Not sure if this is the right place to ask this question, but math is a real-world subject, so maybe? ^^;

I'm working on a story that involves several giants (of the Norse variety), but the main character is a dark-elf. He's a little over 5 feet tall (maybe 5 foot 3, tops), and the giants in my story average out at about 20 feet tall. Right now one of the giants is just about to meet the MC for the first time, and I want to get a more visual sense of how they could interact given their sizes and proportions. Would the giant be able to pick up the MC with one hand, for instance? I've tried visualizing it with myself (5'4"-ish) and a humanoid plushie (the biggest I have is about 13" tall), but the proportions of a plushie are different than a real person.


----------



## skip.knox (Jan 10, 2017)

Look at your hand. How big is it in relation to your body height? Ratios vary, but let's say a hand length (not width) is about one-tenth of body height.  As for width, my hand is a little over two inches wide. If I were only five foot, probably two inches would be about right. So the ratio would be 2:60 inches. Twenty feet clocks in at 240 inches, so make their hands about eight inches wide.

Not wide enough for the elf to stand, except maybe on one foot. BTW, artists and sculptors know about this sort of thing. Search on "body proportions reference" and you'll get a bunch of useful stuff.


----------



## Ireth (Jan 10, 2017)

skip.knox said:


> Look at your hand. How big is it in relation to your body height? Ratios vary, but let's say a hand length (not width) is about one-tenth of body height.  As for width, my hand is a little over two inches wide. If I were only five foot, probably two inches would be about right. So the ratio would be 2:60 inches. Twenty feet clocks in at 240 inches, so make their hands about eight inches wide.
> 
> Not wide enough for the elf to stand, except maybe on one foot. BTW, artists and sculptors know about this sort of thing. Search on "body proportions reference" and you'll get a bunch of useful stuff.



Thanks bunches, Skip! I was envisioning the giant wrapping her hand(s) around the MC's waist to pick him up (probably should've been more specific before, sorry!). Would that be more feasible?


----------



## psychotick (Jan 11, 2017)

Hi,

So your elf is one quarter the height of a giant? Roughly knee height surely. So a six month old baby would be about that height if s/he could stand straight, though thinner. What could you do with a baby of that size?

Cheers, Greg.


----------



## Ireth (Jan 11, 2017)

psychotick said:


> Hi,
> 
> So your elf is one quarter the height of a giant?
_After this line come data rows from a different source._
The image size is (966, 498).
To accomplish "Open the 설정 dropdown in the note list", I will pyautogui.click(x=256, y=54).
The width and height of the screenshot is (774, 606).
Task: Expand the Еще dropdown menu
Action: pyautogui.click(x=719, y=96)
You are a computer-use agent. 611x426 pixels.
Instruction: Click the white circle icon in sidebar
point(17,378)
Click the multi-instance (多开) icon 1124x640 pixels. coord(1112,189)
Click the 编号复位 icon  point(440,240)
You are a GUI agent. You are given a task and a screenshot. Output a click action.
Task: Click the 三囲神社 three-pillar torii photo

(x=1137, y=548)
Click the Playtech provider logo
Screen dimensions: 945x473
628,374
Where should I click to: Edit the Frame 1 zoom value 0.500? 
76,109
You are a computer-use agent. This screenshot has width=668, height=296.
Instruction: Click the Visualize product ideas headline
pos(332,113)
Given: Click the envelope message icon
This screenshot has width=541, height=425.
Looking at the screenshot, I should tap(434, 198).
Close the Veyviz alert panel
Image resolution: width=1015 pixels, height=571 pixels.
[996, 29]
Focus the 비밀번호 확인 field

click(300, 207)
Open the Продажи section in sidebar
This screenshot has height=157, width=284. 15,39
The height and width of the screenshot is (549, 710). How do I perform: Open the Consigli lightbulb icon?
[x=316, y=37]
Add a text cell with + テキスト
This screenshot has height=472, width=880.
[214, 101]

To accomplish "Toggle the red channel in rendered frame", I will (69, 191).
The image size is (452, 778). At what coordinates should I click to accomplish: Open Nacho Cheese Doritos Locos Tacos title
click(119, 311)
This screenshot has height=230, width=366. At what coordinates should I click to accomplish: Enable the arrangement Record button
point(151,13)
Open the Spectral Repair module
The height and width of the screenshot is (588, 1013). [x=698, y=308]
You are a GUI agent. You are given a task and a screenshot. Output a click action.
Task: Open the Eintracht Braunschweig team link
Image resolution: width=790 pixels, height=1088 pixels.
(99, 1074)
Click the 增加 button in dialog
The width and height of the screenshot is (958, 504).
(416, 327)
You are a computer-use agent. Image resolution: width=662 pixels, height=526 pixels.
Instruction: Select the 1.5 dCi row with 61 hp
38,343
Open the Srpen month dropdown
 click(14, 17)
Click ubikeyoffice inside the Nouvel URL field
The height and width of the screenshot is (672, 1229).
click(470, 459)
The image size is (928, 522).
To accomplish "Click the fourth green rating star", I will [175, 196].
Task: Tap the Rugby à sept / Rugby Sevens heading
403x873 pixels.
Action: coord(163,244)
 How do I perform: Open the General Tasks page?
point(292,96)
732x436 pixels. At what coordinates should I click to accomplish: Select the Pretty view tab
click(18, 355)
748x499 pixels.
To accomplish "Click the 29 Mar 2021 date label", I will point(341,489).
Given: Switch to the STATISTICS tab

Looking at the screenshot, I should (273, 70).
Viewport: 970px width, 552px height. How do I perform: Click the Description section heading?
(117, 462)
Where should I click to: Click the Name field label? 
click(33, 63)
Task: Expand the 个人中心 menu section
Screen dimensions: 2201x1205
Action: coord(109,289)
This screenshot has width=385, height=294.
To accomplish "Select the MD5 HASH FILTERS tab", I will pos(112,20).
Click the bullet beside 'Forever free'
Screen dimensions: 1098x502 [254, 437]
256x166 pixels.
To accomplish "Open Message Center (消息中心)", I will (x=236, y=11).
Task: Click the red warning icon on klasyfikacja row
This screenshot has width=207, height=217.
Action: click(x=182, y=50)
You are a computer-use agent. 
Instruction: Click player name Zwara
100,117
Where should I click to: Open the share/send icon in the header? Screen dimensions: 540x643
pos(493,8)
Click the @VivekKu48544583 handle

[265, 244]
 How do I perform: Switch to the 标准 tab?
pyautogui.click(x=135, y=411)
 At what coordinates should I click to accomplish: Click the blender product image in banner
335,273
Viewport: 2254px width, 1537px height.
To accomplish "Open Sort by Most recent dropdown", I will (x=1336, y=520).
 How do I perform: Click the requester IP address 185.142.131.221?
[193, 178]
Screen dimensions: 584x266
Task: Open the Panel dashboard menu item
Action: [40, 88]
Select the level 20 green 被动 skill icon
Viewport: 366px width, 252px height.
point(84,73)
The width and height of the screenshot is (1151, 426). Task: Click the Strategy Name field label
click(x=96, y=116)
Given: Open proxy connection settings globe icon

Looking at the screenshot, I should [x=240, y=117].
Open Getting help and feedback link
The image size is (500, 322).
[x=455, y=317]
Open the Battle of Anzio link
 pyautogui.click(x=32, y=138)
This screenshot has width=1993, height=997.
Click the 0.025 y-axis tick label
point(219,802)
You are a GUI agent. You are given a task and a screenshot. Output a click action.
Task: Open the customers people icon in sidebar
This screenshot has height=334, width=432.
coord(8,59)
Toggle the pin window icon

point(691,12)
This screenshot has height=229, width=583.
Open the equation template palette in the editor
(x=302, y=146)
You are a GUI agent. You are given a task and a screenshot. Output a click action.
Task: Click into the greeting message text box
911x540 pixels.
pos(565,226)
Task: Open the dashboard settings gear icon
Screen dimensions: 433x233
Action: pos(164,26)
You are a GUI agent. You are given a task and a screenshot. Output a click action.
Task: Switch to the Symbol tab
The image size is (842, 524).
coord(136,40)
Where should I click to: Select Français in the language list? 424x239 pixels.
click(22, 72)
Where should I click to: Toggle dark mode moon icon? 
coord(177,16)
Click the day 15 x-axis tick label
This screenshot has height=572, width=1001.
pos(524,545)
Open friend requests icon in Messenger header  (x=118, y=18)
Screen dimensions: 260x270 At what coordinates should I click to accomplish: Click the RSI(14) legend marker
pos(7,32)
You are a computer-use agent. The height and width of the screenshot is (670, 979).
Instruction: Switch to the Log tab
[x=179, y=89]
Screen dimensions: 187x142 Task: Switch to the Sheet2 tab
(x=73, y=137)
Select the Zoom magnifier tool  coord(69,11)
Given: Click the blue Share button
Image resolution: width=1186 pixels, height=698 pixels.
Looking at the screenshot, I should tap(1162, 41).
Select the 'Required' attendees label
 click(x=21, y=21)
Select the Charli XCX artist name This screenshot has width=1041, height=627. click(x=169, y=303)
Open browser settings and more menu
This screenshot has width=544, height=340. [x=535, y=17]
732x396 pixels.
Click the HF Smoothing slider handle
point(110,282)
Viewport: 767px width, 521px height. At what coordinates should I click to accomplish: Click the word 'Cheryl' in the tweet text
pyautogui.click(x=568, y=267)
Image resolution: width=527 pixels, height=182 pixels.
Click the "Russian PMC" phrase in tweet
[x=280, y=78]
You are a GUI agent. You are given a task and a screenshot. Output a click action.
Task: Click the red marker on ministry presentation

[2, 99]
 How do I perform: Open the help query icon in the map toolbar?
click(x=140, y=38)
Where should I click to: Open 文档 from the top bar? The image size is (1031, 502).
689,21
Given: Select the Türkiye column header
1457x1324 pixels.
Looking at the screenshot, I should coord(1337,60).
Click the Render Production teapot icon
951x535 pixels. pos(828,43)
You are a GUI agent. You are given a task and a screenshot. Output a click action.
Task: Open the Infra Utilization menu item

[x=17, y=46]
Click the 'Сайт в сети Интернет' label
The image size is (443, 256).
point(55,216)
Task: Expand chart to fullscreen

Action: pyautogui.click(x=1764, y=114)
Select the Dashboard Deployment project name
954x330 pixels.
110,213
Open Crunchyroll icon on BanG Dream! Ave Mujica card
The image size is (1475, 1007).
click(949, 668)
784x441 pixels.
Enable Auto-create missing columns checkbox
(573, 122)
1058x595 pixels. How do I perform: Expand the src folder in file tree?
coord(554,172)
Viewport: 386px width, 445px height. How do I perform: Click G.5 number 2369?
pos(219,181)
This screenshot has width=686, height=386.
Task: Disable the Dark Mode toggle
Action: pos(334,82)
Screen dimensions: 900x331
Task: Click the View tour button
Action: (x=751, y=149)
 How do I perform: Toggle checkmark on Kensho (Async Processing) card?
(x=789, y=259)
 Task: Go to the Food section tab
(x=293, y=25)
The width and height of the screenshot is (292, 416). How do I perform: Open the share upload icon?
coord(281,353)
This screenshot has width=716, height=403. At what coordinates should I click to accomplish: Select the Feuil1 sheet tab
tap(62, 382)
Roughly knee height surely. So a six month old baby would be about that height if s/he could stand straight, though thinner. What could you do with a baby of that size?
> 
> Cheers, Greg.



I don't  know. I haven't been around a baby that size in years. XD


----------



## TheKillerBs (Jan 11, 2017)

psychotick said:


> Hi,
> 
> So your elf is one quarter the height of a giant? Roughly knee height surely. So a six month old baby would be about that height if s/he could stand straight, though thinner. What could you do with a baby of that size?
> 
> Cheers, Greg.



Babies have completely different proportions to adults.


----------



## skip.knox (Jan 11, 2017)

Figure someone with a 30" waist, just to stick with round (*ahem*) numbers. The giant hand would need to be somewhere more than half that figure (*ahem*!), so let's just say 20" long.  If hand length is approximately one-tenth body height (long hands), then your giant would need to be 200" tall. Since 20' is 240" I'd say you clear that. 

I'm sure you already realize you only need to be in the ball park. No one (well, there will always be that *one* reader) will get down to actual proportions, and anyway giants are built different, right?

Here's another thing you can do for your imagination. Find something that is twenty feet tall. A single story house, for example, is in that neighborhood. (I really need to stop) You can then mentally cast the form of a giant up against that, then imagine yourself standing before it. Maybe thirty feet tall would feel more convincing, but maybe twenty would be just right.


----------



## Sheilawisz (Jan 12, 2017)

Hello Ireth.

It would be helpful to know if both characters involved have the same body proportions. Now, sorry but I am going to go all Metric here: Let's say that your small character is 1.6 meter tall (approx. 5'3'') and the giant is 6 meters tall or approx. 20 feet. That means that the MC's height is 0.267 the height of the giant.

If we apply that number to your own height of 1.63 meter (5'4''), and you were the Giant, then the MC would be 44 centimeters tall.

That would make it impossible for you to grab the MC with a single hand. You would be able to kill him with a single kick, though... another possible interaction would be to lift him by grabbing the back of his clothing, or even to stomp fatally on him if you raise your leg high enough.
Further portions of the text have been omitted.